Duffy may be a “peeler” (Irish slang for police), but he wasn’t always on the path to becoming a cop. He was working on a PhD when Bloody Sunday occurred, and he even had tried to volunteer for the IRA. His old schoolmate Dermot McCann turned him down, however.
McCann rose in the ranks of the IRA and eventually got caught. Sean joined the Royal Ulster Constabulary (RUC) and became a detective, one of the few Catholics on the force. As In the Morning I’ll Be Gone opens, Dermot has recently broken out of prison, and MI5 has come knocking on Sean’s door, hoping he can track down his old school chum. Sean takes the job hoping to restore his standing with the RUC and finds he must solve a cold murder case before he can make any headway.
Sean is sought-out by MI5 not only because of his connection to McCann but also because he’s a very good detective, if a bit impetuous and given to doing things his own way. Most of all, he knows how Northern Ireland works and how to work it.
Some of the same can be said for author Adrian McKinty. He has set his story in Carrickfergus, Northern Ireland, where he grew up, andIn the Morning I’ll Be Gone rings with authenticity. McKinty’s writing is strong and atmospheric; he easily channels the mean streets of his youth.
What’s more, none of McKinty’s characters are dull or uneducated. Duffy is partial to both the classical music and classic rock, knows his philosophy, and is darkly witty. As he and his police colleagues consider the unsolved murder, which presents a classic locked-room mystery, they discuss many of the locked-room cases found in literature.
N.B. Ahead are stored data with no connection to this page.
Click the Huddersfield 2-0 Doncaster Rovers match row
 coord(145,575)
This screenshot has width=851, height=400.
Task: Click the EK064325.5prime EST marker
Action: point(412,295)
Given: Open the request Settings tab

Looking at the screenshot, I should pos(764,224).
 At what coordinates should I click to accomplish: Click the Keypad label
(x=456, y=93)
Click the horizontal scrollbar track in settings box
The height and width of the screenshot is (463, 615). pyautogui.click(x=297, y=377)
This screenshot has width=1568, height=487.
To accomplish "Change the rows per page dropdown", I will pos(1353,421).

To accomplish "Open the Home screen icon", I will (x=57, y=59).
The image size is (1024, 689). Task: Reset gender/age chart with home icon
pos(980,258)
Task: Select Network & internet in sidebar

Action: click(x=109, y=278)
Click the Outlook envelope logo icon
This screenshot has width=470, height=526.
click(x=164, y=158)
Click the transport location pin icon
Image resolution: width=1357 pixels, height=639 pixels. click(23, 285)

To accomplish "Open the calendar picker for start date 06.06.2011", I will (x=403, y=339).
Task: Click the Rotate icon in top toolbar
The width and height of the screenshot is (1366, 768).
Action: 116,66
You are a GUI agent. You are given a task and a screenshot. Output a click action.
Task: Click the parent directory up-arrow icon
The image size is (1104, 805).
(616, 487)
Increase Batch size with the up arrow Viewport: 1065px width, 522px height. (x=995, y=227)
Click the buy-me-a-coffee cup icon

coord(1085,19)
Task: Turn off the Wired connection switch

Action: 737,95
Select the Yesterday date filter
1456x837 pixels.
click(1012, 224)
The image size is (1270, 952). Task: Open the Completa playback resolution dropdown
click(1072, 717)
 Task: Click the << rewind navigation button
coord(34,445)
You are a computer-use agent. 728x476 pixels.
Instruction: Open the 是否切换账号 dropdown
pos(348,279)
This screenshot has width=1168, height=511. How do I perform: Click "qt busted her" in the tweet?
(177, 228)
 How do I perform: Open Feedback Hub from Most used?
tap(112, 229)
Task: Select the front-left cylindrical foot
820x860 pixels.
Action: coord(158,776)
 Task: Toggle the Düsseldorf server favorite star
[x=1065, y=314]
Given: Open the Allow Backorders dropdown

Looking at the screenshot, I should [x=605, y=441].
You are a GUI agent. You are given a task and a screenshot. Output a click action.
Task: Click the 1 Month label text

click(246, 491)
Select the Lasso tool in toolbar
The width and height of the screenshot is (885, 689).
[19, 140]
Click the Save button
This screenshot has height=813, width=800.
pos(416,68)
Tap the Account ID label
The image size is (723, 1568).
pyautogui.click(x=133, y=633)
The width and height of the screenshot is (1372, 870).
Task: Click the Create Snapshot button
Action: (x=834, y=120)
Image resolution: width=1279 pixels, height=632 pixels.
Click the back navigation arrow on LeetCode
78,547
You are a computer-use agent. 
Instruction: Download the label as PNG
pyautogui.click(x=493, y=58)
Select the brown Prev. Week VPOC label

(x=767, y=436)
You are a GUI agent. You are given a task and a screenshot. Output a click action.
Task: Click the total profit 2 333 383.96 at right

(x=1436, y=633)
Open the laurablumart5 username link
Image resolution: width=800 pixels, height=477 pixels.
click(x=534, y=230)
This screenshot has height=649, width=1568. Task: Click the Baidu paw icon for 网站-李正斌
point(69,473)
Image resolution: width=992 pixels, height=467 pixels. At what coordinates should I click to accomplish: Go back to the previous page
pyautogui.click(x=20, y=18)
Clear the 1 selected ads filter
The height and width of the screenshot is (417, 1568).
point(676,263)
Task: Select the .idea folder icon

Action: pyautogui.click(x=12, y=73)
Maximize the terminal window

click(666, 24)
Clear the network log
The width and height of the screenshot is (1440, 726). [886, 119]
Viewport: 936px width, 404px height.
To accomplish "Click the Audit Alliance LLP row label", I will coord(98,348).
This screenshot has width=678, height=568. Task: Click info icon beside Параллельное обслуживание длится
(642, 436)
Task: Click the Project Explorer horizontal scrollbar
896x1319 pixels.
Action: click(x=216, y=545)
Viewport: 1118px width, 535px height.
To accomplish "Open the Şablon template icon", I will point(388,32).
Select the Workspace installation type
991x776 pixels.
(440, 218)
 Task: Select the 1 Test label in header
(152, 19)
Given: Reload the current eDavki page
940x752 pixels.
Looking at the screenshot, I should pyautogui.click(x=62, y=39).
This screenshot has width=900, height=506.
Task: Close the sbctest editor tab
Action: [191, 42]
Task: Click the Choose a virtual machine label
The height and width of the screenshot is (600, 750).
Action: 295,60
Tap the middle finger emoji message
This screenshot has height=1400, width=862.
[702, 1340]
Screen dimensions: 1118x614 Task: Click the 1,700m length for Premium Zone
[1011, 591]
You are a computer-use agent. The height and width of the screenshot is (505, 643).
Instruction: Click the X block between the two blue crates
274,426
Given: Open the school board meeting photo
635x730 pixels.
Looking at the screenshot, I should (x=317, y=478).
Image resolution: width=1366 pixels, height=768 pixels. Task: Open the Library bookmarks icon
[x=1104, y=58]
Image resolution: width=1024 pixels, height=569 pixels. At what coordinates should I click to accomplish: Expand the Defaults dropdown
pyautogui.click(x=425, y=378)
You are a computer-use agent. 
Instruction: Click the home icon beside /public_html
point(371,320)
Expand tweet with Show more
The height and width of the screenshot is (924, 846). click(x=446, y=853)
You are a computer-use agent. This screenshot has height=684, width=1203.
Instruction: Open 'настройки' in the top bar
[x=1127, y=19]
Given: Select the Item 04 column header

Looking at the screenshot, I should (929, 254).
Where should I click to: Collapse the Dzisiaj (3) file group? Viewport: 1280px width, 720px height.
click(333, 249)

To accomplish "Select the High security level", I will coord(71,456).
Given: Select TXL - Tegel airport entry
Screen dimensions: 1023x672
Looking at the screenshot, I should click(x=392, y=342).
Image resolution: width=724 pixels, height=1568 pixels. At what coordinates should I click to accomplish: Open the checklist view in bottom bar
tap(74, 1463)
And McKinty does a fine job of disguising how the murder was pulled off even as he plants the seeds that solve it.
I have not read the first two books in this series (The Troubles Trilogy), but I was able to thoroughly enjoy it anyway. I kept thinking, “This is terrific! Why haven’t I heard of Adrian McKinty before?” Any reader who likes Tana French’s take on murder investigations in Ireland should also be reading McKinty. His work is denser but totally worth the effort.